What this task involves >>
Start the copy at the line holding "Given: Open the Send / Receive tab" and continue it exactly through the last line of the entries, leaving out pictures and anything else.

Records for processing >>

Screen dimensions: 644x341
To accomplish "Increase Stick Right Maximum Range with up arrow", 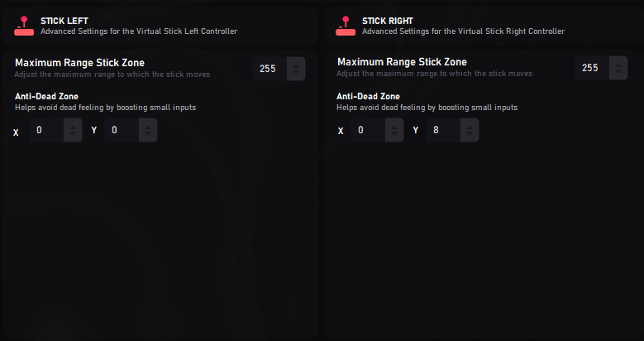I will coord(618,64).
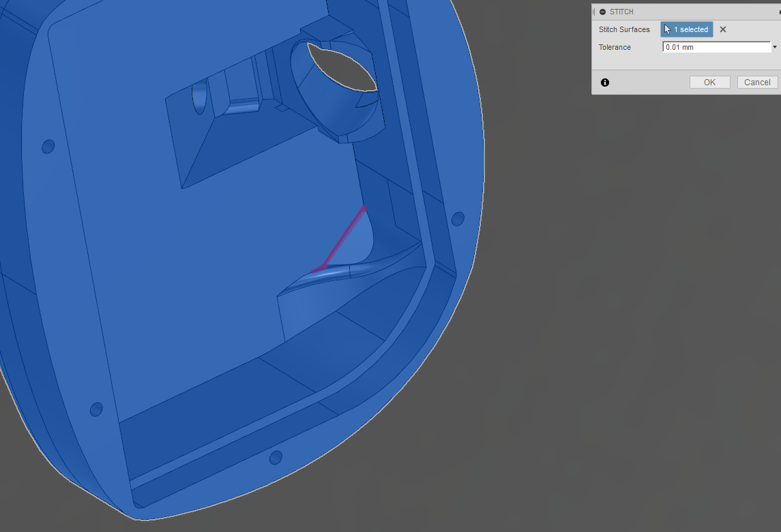Collapse the Stitch dialog using the minus icon
This screenshot has width=781, height=532.
[601, 12]
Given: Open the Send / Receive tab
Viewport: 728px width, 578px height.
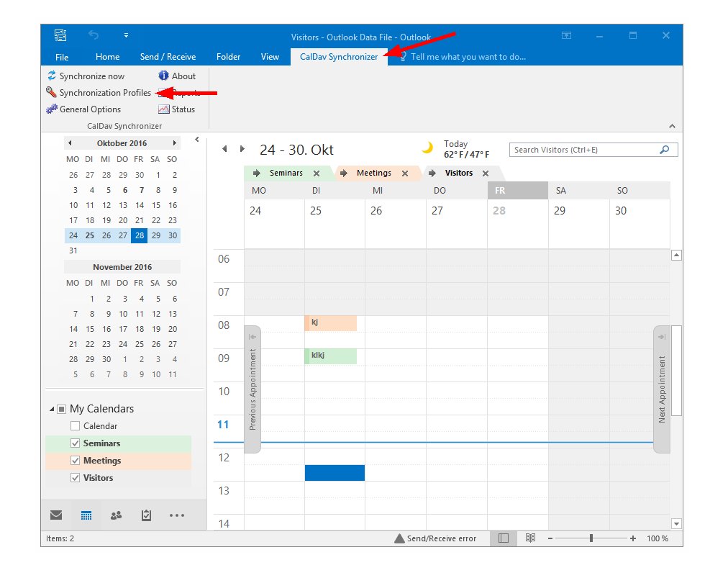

Expected answer >>
Given: Open the Send / Receive tab
Viewport: 728px width, 578px height.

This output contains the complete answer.